* **What to work on**: Set down the entries once more, exactly as given.

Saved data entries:

════════

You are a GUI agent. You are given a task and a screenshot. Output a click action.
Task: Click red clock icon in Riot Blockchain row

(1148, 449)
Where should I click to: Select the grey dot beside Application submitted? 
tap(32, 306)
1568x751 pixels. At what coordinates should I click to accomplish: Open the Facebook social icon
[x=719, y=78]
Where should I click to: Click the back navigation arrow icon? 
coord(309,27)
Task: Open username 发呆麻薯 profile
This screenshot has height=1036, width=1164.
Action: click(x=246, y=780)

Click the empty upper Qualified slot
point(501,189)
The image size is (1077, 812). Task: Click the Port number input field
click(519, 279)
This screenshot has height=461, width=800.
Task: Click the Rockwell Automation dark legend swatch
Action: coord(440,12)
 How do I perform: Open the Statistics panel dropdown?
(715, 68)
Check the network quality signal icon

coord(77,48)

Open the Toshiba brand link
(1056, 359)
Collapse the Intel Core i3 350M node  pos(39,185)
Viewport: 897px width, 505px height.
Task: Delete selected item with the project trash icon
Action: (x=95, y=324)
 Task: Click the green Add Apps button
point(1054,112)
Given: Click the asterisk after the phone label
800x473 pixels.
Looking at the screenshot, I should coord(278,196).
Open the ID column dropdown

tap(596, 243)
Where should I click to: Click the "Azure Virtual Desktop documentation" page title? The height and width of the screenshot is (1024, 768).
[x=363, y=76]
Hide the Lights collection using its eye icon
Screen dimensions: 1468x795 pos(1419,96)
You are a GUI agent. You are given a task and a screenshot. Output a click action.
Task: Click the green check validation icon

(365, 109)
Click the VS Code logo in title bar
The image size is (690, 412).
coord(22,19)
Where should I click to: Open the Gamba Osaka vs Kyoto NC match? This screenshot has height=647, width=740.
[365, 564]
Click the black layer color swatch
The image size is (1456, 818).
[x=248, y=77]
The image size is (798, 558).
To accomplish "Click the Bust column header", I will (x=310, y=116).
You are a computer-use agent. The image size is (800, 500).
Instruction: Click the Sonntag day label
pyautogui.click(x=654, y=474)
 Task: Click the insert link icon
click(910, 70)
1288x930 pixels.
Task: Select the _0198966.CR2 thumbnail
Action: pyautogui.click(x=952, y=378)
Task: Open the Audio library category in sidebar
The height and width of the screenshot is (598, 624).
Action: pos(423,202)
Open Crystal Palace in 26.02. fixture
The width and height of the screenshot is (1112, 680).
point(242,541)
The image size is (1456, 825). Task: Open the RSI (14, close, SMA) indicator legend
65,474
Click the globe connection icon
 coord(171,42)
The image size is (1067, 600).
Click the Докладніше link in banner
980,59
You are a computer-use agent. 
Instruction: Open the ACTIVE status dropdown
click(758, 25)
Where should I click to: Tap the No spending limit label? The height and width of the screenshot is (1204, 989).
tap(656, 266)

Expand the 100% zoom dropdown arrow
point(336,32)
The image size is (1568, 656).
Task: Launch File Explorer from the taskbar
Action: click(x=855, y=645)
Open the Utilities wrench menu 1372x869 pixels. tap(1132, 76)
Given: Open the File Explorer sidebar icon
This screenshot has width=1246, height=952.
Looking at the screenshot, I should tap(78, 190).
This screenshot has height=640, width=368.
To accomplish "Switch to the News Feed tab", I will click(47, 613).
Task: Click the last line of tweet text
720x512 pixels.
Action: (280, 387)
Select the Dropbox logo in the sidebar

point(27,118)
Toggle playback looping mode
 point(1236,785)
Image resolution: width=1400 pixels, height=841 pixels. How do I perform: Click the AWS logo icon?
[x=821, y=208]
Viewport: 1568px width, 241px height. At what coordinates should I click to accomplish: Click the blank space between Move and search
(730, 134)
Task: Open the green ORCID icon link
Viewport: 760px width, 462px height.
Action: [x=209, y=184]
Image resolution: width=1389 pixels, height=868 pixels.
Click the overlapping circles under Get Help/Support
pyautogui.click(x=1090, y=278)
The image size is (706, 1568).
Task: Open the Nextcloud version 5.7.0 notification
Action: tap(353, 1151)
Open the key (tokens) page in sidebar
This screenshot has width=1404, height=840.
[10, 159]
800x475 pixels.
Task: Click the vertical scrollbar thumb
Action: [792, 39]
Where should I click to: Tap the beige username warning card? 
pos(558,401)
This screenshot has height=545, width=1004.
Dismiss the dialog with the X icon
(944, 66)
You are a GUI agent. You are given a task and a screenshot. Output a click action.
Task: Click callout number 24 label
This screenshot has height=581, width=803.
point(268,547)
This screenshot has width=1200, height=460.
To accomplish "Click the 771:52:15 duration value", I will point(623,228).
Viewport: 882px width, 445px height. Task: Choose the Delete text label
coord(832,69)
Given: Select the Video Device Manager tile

════════

* **Response for this exercise**:
You are a GUI agent. You are given a task and a screenshot. Output a click action.
Task: Click red clock icon in Riot Blockchain row

(1148, 449)
Where should I click to: Select the grey dot beside Application submitted? 
tap(32, 306)
1568x751 pixels. At what coordinates should I click to accomplish: Open the Facebook social icon
[x=719, y=78]
Where should I click to: Click the back navigation arrow icon? 
coord(309,27)
Task: Open username 发呆麻薯 profile
This screenshot has height=1036, width=1164.
Action: click(x=246, y=780)

Click the empty upper Qualified slot
point(501,189)
The image size is (1077, 812). Task: Click the Port number input field
click(519, 279)
This screenshot has height=461, width=800.
Task: Click the Rockwell Automation dark legend swatch
Action: coord(440,12)
 How do I perform: Open the Statistics panel dropdown?
(715, 68)
Check the network quality signal icon

coord(77,48)

Open the Toshiba brand link
(1056, 359)
Collapse the Intel Core i3 350M node  pos(39,185)
Viewport: 897px width, 505px height.
Task: Delete selected item with the project trash icon
Action: (x=95, y=324)
 Task: Click the green Add Apps button
point(1054,112)
Given: Click the asterisk after the phone label
800x473 pixels.
Looking at the screenshot, I should coord(278,196).
Open the ID column dropdown

tap(596, 243)
Where should I click to: Click the "Azure Virtual Desktop documentation" page title? The height and width of the screenshot is (1024, 768).
[x=363, y=76]
Hide the Lights collection using its eye icon
Screen dimensions: 1468x795 pos(1419,96)
You are a GUI agent. You are given a task and a screenshot. Output a click action.
Task: Click the green check validation icon

(365, 109)
Click the VS Code logo in title bar
The image size is (690, 412).
coord(22,19)
Where should I click to: Open the Gamba Osaka vs Kyoto NC match? This screenshot has height=647, width=740.
[365, 564]
Click the black layer color swatch
The image size is (1456, 818).
[x=248, y=77]
The image size is (798, 558).
To accomplish "Click the Bust column header", I will (x=310, y=116).
You are a computer-use agent. The image size is (800, 500).
Instruction: Click the Sonntag day label
pyautogui.click(x=654, y=474)
 Task: Click the insert link icon
click(910, 70)
1288x930 pixels.
Task: Select the _0198966.CR2 thumbnail
Action: pyautogui.click(x=952, y=378)
Task: Open the Audio library category in sidebar
The height and width of the screenshot is (598, 624).
Action: pos(423,202)
Open Crystal Palace in 26.02. fixture
The width and height of the screenshot is (1112, 680).
point(242,541)
The image size is (1456, 825). Task: Open the RSI (14, close, SMA) indicator legend
65,474
Click the globe connection icon
 coord(171,42)
The image size is (1067, 600).
Click the Докладніше link in banner
980,59
You are a computer-use agent. 
Instruction: Open the ACTIVE status dropdown
click(758, 25)
Where should I click to: Tap the No spending limit label? The height and width of the screenshot is (1204, 989).
tap(656, 266)

Expand the 100% zoom dropdown arrow
point(336,32)
The image size is (1568, 656).
Task: Launch File Explorer from the taskbar
Action: click(x=855, y=645)
Open the Utilities wrench menu 1372x869 pixels. tap(1132, 76)
Given: Open the File Explorer sidebar icon
This screenshot has width=1246, height=952.
Looking at the screenshot, I should tap(78, 190).
This screenshot has height=640, width=368.
To accomplish "Switch to the News Feed tab", I will click(47, 613).
Task: Click the last line of tweet text
720x512 pixels.
Action: (280, 387)
Select the Dropbox logo in the sidebar

point(27,118)
Toggle playback looping mode
 point(1236,785)
Image resolution: width=1400 pixels, height=841 pixels. How do I perform: Click the AWS logo icon?
[x=821, y=208]
Viewport: 1568px width, 241px height. At what coordinates should I click to accomplish: Click the blank space between Move and search
(730, 134)
Task: Open the green ORCID icon link
Viewport: 760px width, 462px height.
Action: [x=209, y=184]
Image resolution: width=1389 pixels, height=868 pixels.
Click the overlapping circles under Get Help/Support
pyautogui.click(x=1090, y=278)
The image size is (706, 1568).
Task: Open the Nextcloud version 5.7.0 notification
Action: tap(353, 1151)
Open the key (tokens) page in sidebar
This screenshot has width=1404, height=840.
[10, 159]
800x475 pixels.
Task: Click the vertical scrollbar thumb
Action: [792, 39]
Where should I click to: Tap the beige username warning card? 
pos(558,401)
This screenshot has height=545, width=1004.
Dismiss the dialog with the X icon
(944, 66)
You are a GUI agent. You are given a task and a screenshot. Output a click action.
Task: Click callout number 24 label
This screenshot has height=581, width=803.
point(268,547)
This screenshot has width=1200, height=460.
To accomplish "Click the 771:52:15 duration value", I will point(623,228).
Viewport: 882px width, 445px height. Task: Choose the Delete text label
coord(832,69)
Given: Select the Video Device Manager tile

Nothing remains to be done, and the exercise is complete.